NEW YORK – On Wednesday, June 29, Capsule Auctions will offer the private collection of Joseph Rondina, a single-owner sale with a vast array of treasures from decades of collecting. Rondina was an internationally renowned antiques dealer who built a distinguished private collection of antique furniture, objet d’art, fine art and Asian art. Session I, which is devoted to Asian art, will begin at 10 am Eastern time, and Session II, which showcases antiques and fine art, will start at 2 pm Eastern time. Absentee and Internet live bidding for both sessions will be available through LiveAuctioneers.
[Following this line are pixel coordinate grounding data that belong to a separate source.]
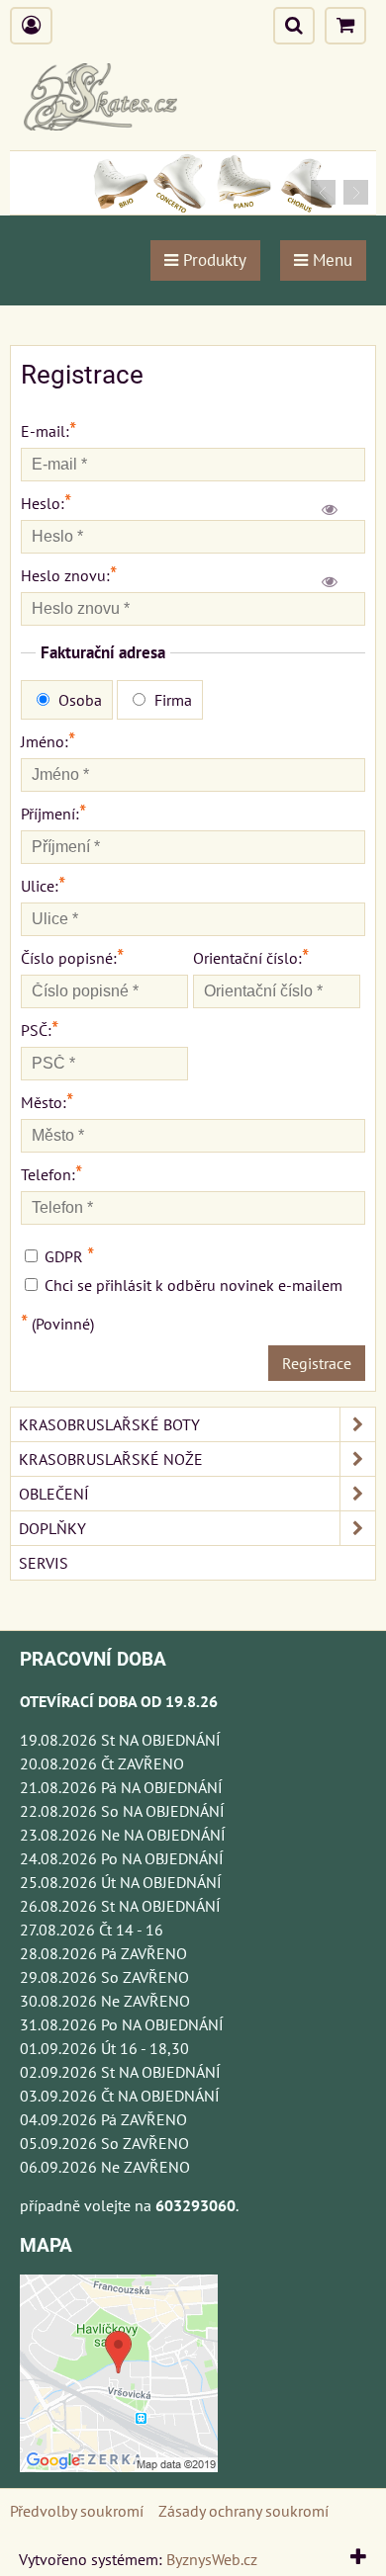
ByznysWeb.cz (211, 2559)
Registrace (316, 1363)
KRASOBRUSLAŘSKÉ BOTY (109, 1424)
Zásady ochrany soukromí (243, 2511)
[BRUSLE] (193, 208)
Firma (171, 700)
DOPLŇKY (52, 1528)
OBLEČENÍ (54, 1493)
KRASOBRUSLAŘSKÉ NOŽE (111, 1459)
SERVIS (43, 1563)
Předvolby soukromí (77, 2511)
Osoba (78, 700)
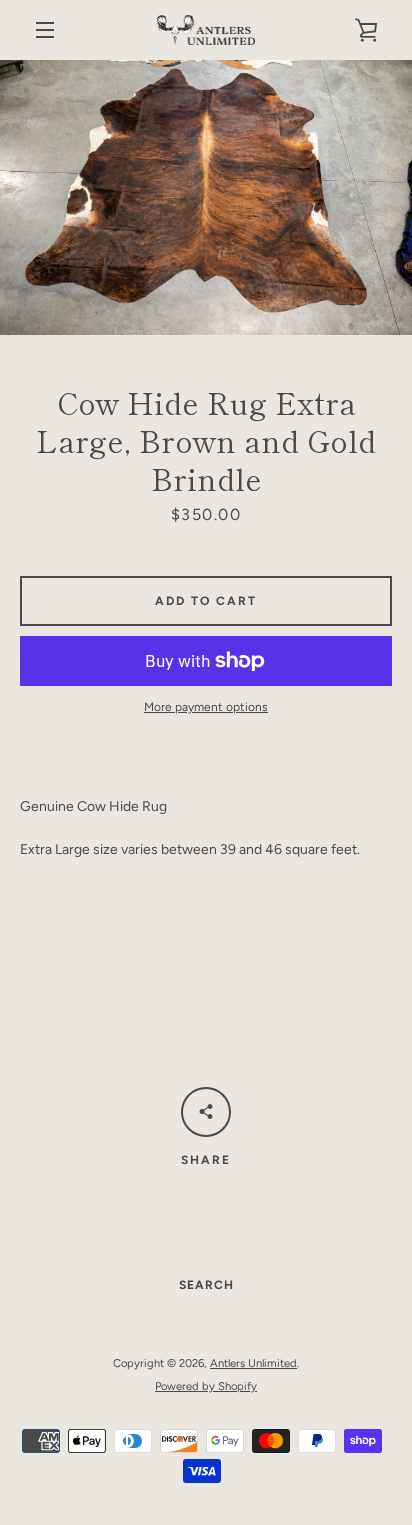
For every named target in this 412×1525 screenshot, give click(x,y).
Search (206, 1285)
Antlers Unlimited (253, 1363)
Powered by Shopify (206, 1386)
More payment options (206, 707)
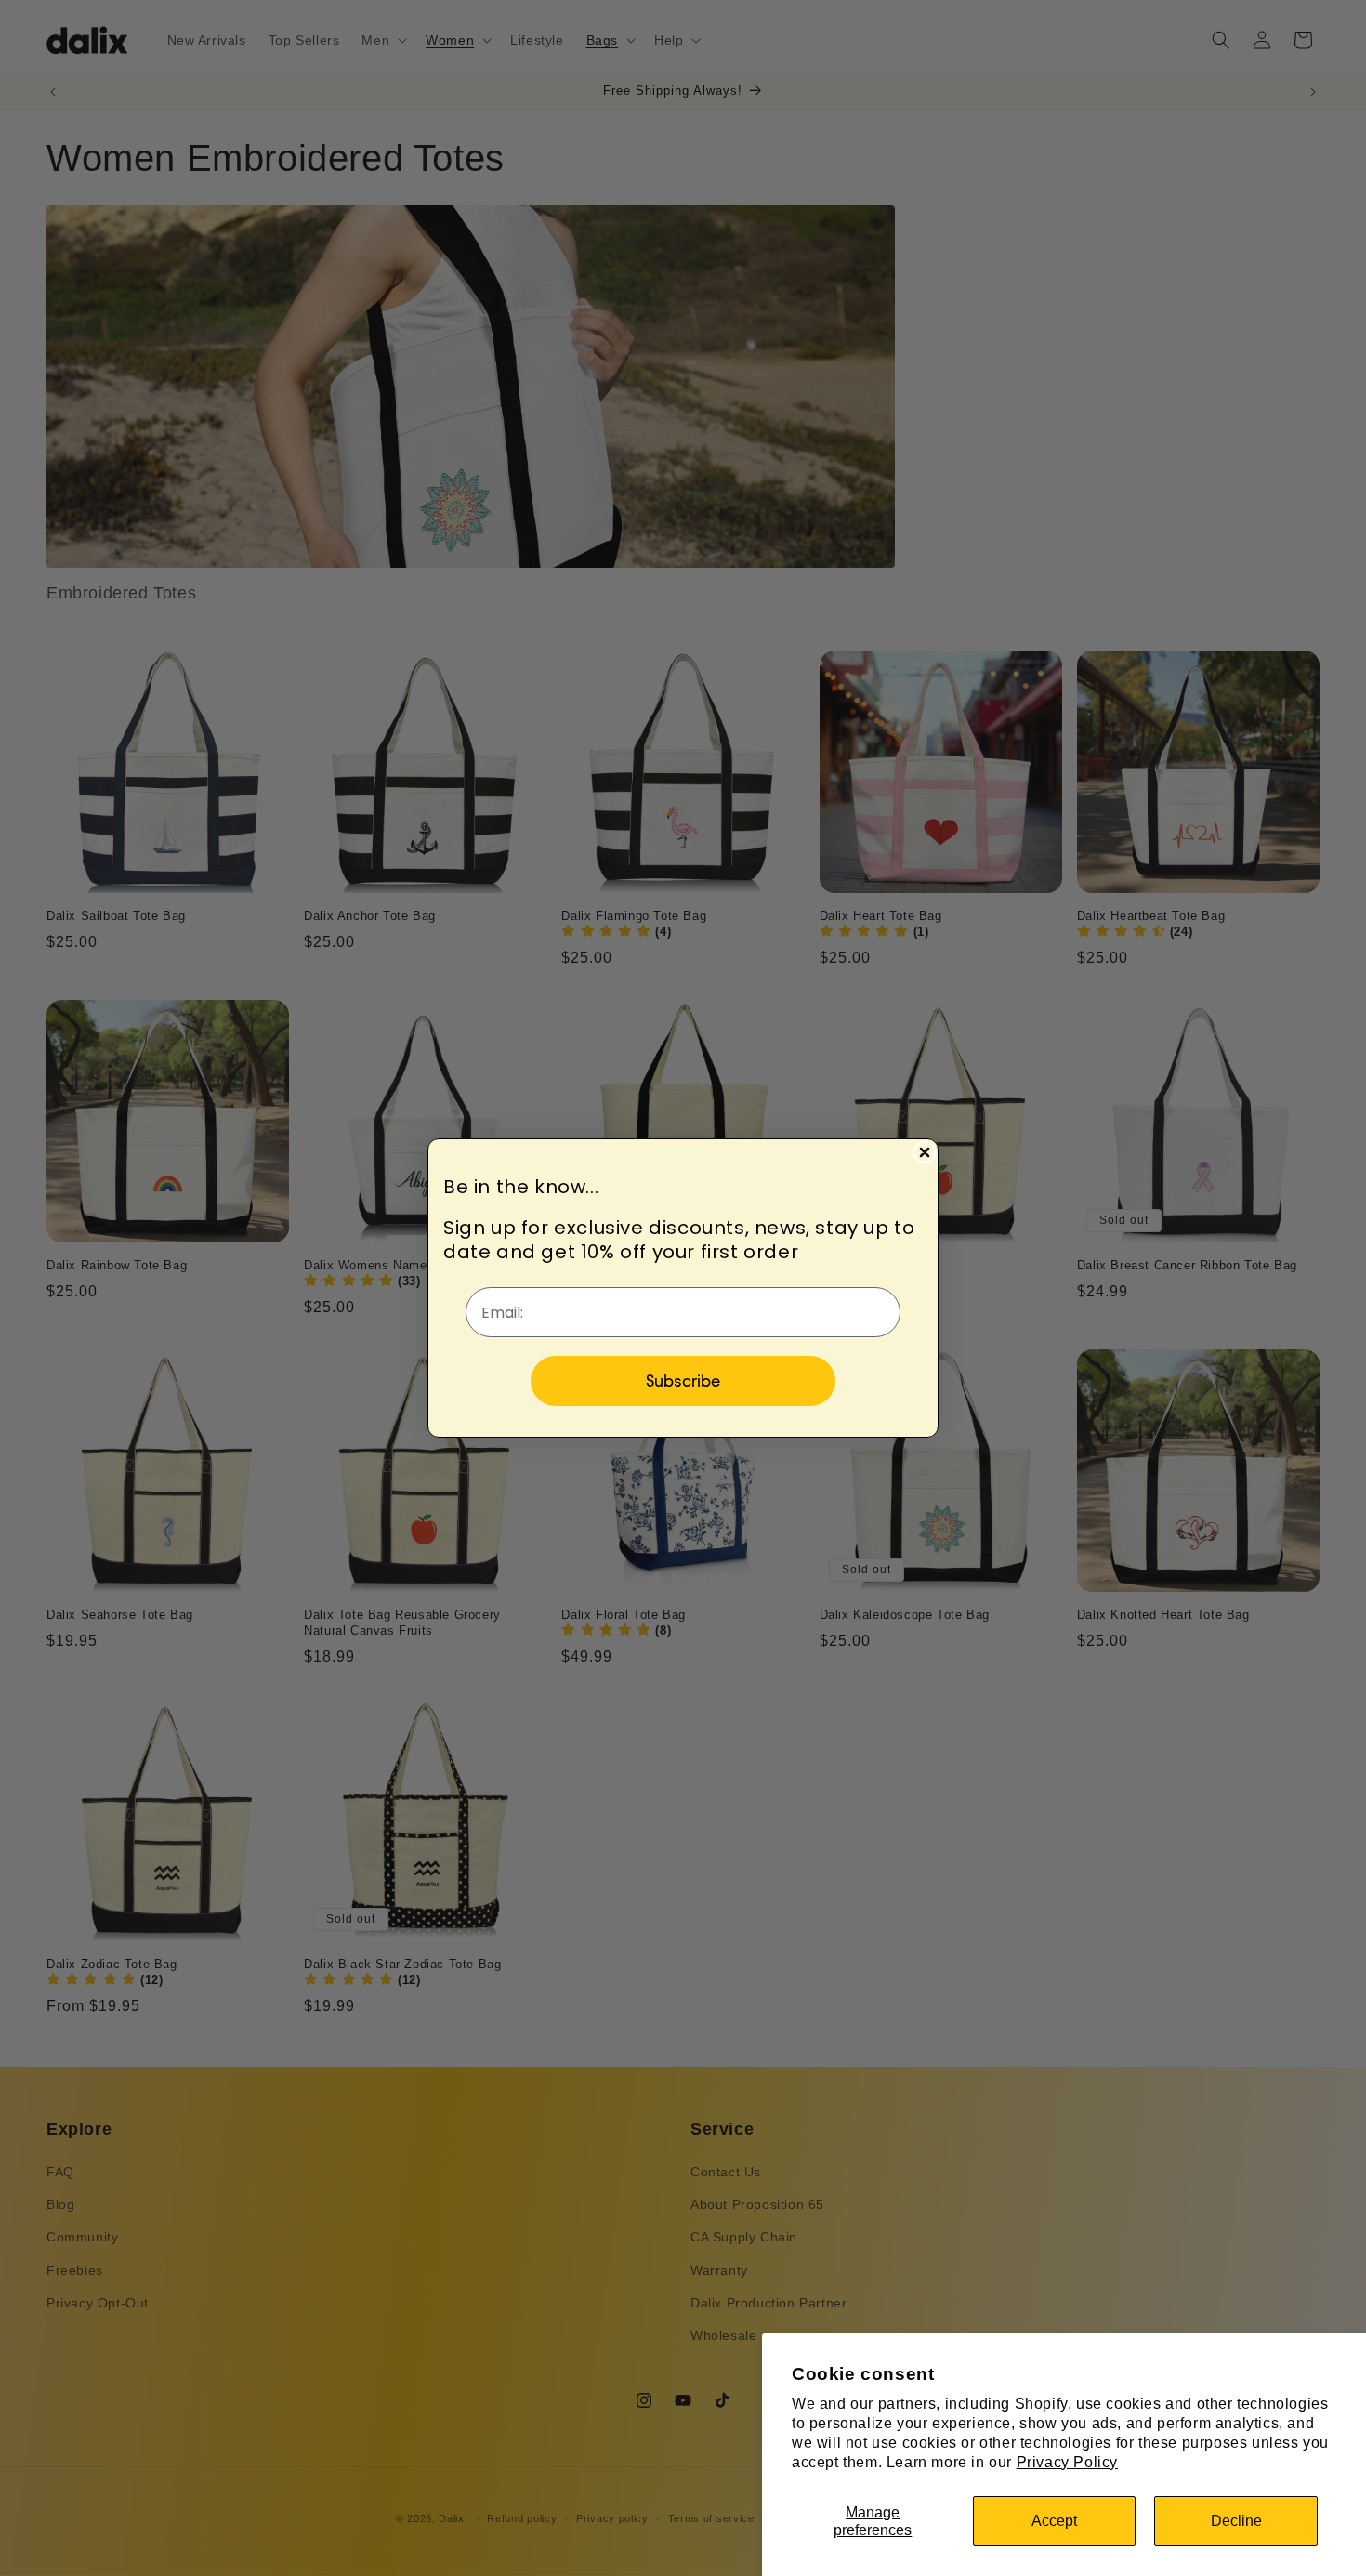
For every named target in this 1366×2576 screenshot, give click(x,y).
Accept (1054, 2521)
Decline (1236, 2521)
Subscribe (683, 1380)
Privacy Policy (1067, 2462)
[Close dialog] (924, 1152)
Don McNair, in an essay in the catalog for the sale, said: “Joseph Rondina was born into a first-generation Florentine American family in Auburn, a community in upstate New York. He attended Auburn schools, graduated from Manlius Military Academy and served in World War II with the U.S. Army Occupation Forces, stationed in Berlin.”
“Returning to the U.S. at the end of the war with a renewed appreciation of art and history, as well as a continental approach to decorating, he graduated from the Whitman School of Design in New York City. He opened Joseph Rondina Antiques in 1957 on East 62 Street at Madison Avenue, taking possession of the existing premises of Williams-Michelsen. With his instinctive eye for elegance and refinement, it was not long before his establishment was the go-to destination for European aristocracy, scions of industry, notables of the social register and cafe society from the U.S. and abroad.”
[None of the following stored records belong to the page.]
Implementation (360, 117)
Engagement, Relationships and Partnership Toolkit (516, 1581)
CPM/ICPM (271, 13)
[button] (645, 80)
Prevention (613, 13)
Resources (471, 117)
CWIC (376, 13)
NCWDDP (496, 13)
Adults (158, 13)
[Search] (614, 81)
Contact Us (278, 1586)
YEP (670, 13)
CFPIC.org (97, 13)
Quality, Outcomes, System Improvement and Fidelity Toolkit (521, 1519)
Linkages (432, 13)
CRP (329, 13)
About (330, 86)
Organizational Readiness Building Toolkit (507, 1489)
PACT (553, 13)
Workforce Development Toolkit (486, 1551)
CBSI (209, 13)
“His interests focused primarily on European 18th-century decorative arts and furniture, later evolving to include Chinese, Korean, Indian, Siamese, Cambodian, Persian and Japanese material, bringing a more esoteric and exotic style to the market. With his sensitivity to changes in taste, he instinctively knew what was appropriate for the time. It would bring him enormous pleasure to see his collection enjoyed by the next set of owners.”
Highlights from the Asian art session is a pair of Chinese large Sancai glazed and painted pottery Lokapala from the Tang dynasty, estimated at $6,000-$8,000. Each figure is in a strong stance, with arms outstretched and hands clasped, which originally grasped a spear or weapon. Their raised legs rest on recumbent bulls, and each face is finely detailed with black and red pigments. Their armor is colored with patterned sancai green, cream and amber glaze. The smaller one is thermoluminescence-dated.
Equally alluring is a Chinese Yue glazed ceramic owl-form vessel from the Han dynasty, estimated at $5,000-$8,000. It is a lidded jar in the shape of an owl, its red stoneware body partially covered in olive green glaze, and it features incised feathers and other details. This piece is also thermoluminescence-dated.
The afternoon antiques and fine art session is graced with a pair of Swedish Rococo gilt mirrors from circa 1800. Created after a model by Gustav Precht, each pediment is topped with floral bouquet urns over the rectangular mirror plate bordered with etched panels. The pair are together estimated at $10,000-$15,000.
Eminently worthy of mention is a circa-1906 oil painting by Louis Valtat, titled Vase d’Anemones et Jonquilles (Vase with Anemones and Daffodils). Estimated at $10,000-$15,000, it is initialed on the lower right and is accompanied by a photocopied certificate of authority issued in 1969 from Louis Andre Valtat, grandson of the artist.
Sculpture offerings are distinguished by a bronze after Giambologna. Figure of Architecture is seated on an integrally cast plinth and mounted on a green marble base. Its estimate is $10,000-$15,000.